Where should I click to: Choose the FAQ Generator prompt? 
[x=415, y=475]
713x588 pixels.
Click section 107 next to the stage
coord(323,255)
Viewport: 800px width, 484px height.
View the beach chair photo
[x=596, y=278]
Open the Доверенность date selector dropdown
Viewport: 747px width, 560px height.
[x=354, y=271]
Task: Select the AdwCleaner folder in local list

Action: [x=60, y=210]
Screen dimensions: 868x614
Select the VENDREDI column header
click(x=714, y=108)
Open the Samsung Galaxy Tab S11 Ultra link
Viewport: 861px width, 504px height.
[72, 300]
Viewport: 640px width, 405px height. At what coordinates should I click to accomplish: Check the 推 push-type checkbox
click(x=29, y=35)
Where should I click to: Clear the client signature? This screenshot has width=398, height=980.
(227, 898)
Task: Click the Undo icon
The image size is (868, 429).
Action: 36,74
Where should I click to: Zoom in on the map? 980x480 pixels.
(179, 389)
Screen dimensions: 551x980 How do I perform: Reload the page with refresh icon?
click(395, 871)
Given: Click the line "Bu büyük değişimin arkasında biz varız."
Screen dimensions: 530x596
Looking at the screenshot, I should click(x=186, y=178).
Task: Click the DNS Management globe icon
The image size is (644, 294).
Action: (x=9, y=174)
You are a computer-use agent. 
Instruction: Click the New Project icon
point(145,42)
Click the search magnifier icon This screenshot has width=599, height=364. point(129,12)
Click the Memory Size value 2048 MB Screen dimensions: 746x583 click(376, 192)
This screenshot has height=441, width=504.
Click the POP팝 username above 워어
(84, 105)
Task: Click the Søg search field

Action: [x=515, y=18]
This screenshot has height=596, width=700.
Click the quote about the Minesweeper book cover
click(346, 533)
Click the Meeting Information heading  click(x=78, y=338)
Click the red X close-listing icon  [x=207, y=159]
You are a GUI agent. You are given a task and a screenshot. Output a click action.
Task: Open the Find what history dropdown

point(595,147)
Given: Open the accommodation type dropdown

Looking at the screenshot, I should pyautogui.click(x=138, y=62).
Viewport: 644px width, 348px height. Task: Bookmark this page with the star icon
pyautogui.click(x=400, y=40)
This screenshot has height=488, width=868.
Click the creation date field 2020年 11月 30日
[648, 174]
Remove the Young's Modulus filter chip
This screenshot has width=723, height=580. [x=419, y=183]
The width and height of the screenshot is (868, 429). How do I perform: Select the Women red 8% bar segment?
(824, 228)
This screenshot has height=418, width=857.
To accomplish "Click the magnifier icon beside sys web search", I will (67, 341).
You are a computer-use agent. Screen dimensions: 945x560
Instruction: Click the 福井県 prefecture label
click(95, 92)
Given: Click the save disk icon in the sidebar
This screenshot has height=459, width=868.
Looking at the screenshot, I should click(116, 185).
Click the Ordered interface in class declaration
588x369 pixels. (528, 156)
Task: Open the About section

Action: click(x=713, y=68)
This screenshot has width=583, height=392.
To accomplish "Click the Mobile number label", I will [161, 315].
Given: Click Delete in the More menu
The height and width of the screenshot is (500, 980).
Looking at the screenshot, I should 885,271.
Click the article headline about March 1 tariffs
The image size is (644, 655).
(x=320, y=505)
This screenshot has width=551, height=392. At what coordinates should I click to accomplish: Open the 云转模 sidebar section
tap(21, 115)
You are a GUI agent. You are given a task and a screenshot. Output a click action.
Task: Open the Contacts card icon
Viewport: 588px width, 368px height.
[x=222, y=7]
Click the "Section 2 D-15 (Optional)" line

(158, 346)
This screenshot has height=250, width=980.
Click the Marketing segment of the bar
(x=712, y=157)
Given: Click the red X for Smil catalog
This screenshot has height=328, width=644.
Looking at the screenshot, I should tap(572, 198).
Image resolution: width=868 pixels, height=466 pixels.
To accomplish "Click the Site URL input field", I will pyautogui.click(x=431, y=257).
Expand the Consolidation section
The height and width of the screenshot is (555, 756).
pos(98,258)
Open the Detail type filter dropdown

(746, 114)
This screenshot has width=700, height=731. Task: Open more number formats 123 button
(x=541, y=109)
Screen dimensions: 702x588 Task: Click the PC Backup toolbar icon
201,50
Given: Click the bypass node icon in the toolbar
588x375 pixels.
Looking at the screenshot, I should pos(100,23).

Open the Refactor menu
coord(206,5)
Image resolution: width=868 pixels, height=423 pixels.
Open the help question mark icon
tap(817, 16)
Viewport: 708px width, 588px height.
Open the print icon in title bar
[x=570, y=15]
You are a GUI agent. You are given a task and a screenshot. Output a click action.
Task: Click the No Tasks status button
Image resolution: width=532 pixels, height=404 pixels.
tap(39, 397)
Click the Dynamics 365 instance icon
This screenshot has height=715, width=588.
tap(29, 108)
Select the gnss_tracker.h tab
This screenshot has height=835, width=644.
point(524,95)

» **WHAT IS REQUIRED**
Your task is an exact transcription of every line above.

» **ANSWER BOX**
Where should I click to: Choose the FAQ Generator prompt? 
[x=415, y=475]
713x588 pixels.
Click section 107 next to the stage
coord(323,255)
Viewport: 800px width, 484px height.
View the beach chair photo
[x=596, y=278]
Open the Доверенность date selector dropdown
Viewport: 747px width, 560px height.
[x=354, y=271]
Task: Select the AdwCleaner folder in local list

Action: [x=60, y=210]
Screen dimensions: 868x614
Select the VENDREDI column header
click(x=714, y=108)
Open the Samsung Galaxy Tab S11 Ultra link
Viewport: 861px width, 504px height.
[72, 300]
Viewport: 640px width, 405px height. At what coordinates should I click to accomplish: Check the 推 push-type checkbox
click(x=29, y=35)
Where should I click to: Clear the client signature? This screenshot has width=398, height=980.
(227, 898)
Task: Click the Undo icon
The image size is (868, 429).
Action: 36,74
Where should I click to: Zoom in on the map? 980x480 pixels.
(179, 389)
Screen dimensions: 551x980 How do I perform: Reload the page with refresh icon?
click(395, 871)
Given: Click the line "Bu büyük değişimin arkasında biz varız."
Screen dimensions: 530x596
Looking at the screenshot, I should click(x=186, y=178).
Task: Click the DNS Management globe icon
The image size is (644, 294).
Action: (x=9, y=174)
You are a computer-use agent. 
Instruction: Click the New Project icon
point(145,42)
Click the search magnifier icon This screenshot has width=599, height=364. point(129,12)
Click the Memory Size value 2048 MB Screen dimensions: 746x583 click(376, 192)
This screenshot has height=441, width=504.
Click the POP팝 username above 워어
(84, 105)
Task: Click the Søg search field

Action: [x=515, y=18]
This screenshot has height=596, width=700.
Click the quote about the Minesweeper book cover
click(346, 533)
Click the Meeting Information heading  click(x=78, y=338)
Click the red X close-listing icon  [x=207, y=159]
You are a GUI agent. You are given a task and a screenshot. Output a click action.
Task: Open the Find what history dropdown

point(595,147)
Given: Open the accommodation type dropdown

Looking at the screenshot, I should pyautogui.click(x=138, y=62).
Viewport: 644px width, 348px height. Task: Bookmark this page with the star icon
pyautogui.click(x=400, y=40)
This screenshot has height=488, width=868.
Click the creation date field 2020年 11月 30日
[648, 174]
Remove the Young's Modulus filter chip
This screenshot has width=723, height=580. [x=419, y=183]
The width and height of the screenshot is (868, 429). How do I perform: Select the Women red 8% bar segment?
(824, 228)
This screenshot has height=418, width=857.
To accomplish "Click the magnifier icon beside sys web search", I will (67, 341).
You are a computer-use agent. Screen dimensions: 945x560
Instruction: Click the 福井県 prefecture label
click(95, 92)
Given: Click the save disk icon in the sidebar
This screenshot has height=459, width=868.
Looking at the screenshot, I should click(116, 185).
Click the Ordered interface in class declaration
588x369 pixels. (528, 156)
Task: Open the About section

Action: click(x=713, y=68)
This screenshot has width=583, height=392.
To accomplish "Click the Mobile number label", I will [161, 315].
Given: Click Delete in the More menu
The height and width of the screenshot is (500, 980).
Looking at the screenshot, I should 885,271.
Click the article headline about March 1 tariffs
The image size is (644, 655).
(x=320, y=505)
This screenshot has width=551, height=392. At what coordinates should I click to accomplish: Open the 云转模 sidebar section
tap(21, 115)
You are a GUI agent. You are given a task and a screenshot. Output a click action.
Task: Open the Contacts card icon
Viewport: 588px width, 368px height.
[x=222, y=7]
Click the "Section 2 D-15 (Optional)" line

(158, 346)
This screenshot has height=250, width=980.
Click the Marketing segment of the bar
(x=712, y=157)
Given: Click the red X for Smil catalog
This screenshot has height=328, width=644.
Looking at the screenshot, I should tap(572, 198).
Image resolution: width=868 pixels, height=466 pixels.
To accomplish "Click the Site URL input field", I will pyautogui.click(x=431, y=257).
Expand the Consolidation section
The height and width of the screenshot is (555, 756).
pos(98,258)
Open the Detail type filter dropdown

(746, 114)
This screenshot has width=700, height=731. Task: Open more number formats 123 button
(x=541, y=109)
Screen dimensions: 702x588 Task: Click the PC Backup toolbar icon
201,50
Given: Click the bypass node icon in the toolbar
588x375 pixels.
Looking at the screenshot, I should pos(100,23).

Open the Refactor menu
coord(206,5)
Image resolution: width=868 pixels, height=423 pixels.
Open the help question mark icon
tap(817, 16)
Viewport: 708px width, 588px height.
Open the print icon in title bar
[x=570, y=15]
You are a GUI agent. You are given a task and a screenshot. Output a click action.
Task: Click the No Tasks status button
Image resolution: width=532 pixels, height=404 pixels.
tap(39, 397)
Click the Dynamics 365 instance icon
This screenshot has height=715, width=588.
tap(29, 108)
Select the gnss_tracker.h tab
This screenshot has height=835, width=644.
point(524,95)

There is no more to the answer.